Extract exactly and only the lines of the data below, starting at the line with "Task: Select the Bulletins folder" and stopping after the final line.

______

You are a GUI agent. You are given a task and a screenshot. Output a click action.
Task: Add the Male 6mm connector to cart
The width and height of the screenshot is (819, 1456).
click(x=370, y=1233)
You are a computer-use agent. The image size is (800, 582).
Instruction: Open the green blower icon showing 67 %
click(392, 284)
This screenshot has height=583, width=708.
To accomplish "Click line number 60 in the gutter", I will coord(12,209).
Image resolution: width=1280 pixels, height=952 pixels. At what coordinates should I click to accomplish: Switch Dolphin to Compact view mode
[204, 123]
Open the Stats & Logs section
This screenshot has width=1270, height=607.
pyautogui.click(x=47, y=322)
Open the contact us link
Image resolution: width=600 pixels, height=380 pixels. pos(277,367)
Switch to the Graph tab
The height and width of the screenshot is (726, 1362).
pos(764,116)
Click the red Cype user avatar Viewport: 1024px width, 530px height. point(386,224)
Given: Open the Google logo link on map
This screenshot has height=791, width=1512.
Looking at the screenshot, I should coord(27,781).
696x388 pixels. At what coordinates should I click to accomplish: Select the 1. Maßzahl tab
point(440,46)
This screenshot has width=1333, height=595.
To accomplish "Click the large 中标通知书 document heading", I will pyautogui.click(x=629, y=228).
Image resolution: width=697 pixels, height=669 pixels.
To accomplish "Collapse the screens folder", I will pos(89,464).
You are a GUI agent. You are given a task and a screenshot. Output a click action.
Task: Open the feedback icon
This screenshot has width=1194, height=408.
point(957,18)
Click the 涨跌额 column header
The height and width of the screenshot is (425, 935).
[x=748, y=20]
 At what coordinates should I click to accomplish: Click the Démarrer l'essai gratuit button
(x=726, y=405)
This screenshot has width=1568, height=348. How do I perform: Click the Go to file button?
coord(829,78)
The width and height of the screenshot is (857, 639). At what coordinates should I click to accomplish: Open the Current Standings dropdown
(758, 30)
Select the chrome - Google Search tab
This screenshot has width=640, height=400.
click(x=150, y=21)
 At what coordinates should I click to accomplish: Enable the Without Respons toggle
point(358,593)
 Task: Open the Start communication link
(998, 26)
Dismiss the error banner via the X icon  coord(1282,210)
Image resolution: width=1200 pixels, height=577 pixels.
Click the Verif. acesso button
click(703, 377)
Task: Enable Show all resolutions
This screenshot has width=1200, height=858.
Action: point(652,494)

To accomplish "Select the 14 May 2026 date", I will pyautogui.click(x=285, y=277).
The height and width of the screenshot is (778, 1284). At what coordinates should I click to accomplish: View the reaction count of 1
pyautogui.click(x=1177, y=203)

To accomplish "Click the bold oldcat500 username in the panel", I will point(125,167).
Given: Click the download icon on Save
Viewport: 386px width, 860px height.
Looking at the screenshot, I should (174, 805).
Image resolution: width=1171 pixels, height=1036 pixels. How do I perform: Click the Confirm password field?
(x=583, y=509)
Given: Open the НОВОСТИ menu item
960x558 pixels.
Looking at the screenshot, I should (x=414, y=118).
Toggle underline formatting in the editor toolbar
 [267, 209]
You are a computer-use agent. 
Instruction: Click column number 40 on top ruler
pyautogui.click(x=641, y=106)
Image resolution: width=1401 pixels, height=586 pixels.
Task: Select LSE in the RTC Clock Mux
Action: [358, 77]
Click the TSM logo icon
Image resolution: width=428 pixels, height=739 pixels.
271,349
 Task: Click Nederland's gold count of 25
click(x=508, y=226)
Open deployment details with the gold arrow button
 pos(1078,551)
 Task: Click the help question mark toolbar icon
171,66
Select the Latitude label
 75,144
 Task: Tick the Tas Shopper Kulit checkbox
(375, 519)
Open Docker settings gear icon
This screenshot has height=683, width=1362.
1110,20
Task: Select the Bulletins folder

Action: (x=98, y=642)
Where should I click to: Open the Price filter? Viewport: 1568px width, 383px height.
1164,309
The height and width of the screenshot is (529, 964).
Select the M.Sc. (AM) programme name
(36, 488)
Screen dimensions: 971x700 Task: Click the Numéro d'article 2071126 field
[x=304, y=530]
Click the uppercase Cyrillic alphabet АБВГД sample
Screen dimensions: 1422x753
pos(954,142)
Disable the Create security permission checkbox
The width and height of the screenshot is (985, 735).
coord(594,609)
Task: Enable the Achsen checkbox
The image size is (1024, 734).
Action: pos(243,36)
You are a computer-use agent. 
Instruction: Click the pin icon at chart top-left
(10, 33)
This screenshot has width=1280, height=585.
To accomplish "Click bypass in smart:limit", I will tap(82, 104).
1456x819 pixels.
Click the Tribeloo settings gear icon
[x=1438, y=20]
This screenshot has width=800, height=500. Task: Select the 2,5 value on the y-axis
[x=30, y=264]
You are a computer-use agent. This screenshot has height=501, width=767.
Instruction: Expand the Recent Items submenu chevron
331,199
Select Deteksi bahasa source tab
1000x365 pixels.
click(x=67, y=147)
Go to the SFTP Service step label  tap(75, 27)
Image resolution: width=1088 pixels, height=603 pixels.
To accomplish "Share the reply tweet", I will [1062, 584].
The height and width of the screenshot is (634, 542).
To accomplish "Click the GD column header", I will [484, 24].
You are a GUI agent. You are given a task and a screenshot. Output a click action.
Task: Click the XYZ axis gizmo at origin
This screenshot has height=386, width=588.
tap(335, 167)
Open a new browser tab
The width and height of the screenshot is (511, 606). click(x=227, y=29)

______

Expected answer:
Task: Select the Bulletins folder

Action: (x=98, y=642)
Where should I click to: Open the Price filter? Viewport: 1568px width, 383px height.
1164,309
The height and width of the screenshot is (529, 964).
Select the M.Sc. (AM) programme name
(36, 488)
Screen dimensions: 971x700 Task: Click the Numéro d'article 2071126 field
[x=304, y=530]
Click the uppercase Cyrillic alphabet АБВГД sample
Screen dimensions: 1422x753
pos(954,142)
Disable the Create security permission checkbox
The width and height of the screenshot is (985, 735).
coord(594,609)
Task: Enable the Achsen checkbox
The image size is (1024, 734).
Action: pos(243,36)
You are a computer-use agent. 
Instruction: Click the pin icon at chart top-left
(10, 33)
This screenshot has width=1280, height=585.
To accomplish "Click bypass in smart:limit", I will tap(82, 104).
1456x819 pixels.
Click the Tribeloo settings gear icon
[x=1438, y=20]
This screenshot has width=800, height=500. Task: Select the 2,5 value on the y-axis
[x=30, y=264]
You are a computer-use agent. This screenshot has height=501, width=767.
Instruction: Expand the Recent Items submenu chevron
331,199
Select Deteksi bahasa source tab
1000x365 pixels.
click(x=67, y=147)
Go to the SFTP Service step label  tap(75, 27)
Image resolution: width=1088 pixels, height=603 pixels.
To accomplish "Share the reply tweet", I will [1062, 584].
The height and width of the screenshot is (634, 542).
To accomplish "Click the GD column header", I will [484, 24].
You are a GUI agent. You are given a task and a screenshot. Output a click action.
Task: Click the XYZ axis gizmo at origin
This screenshot has height=386, width=588.
tap(335, 167)
Open a new browser tab
The width and height of the screenshot is (511, 606). click(x=227, y=29)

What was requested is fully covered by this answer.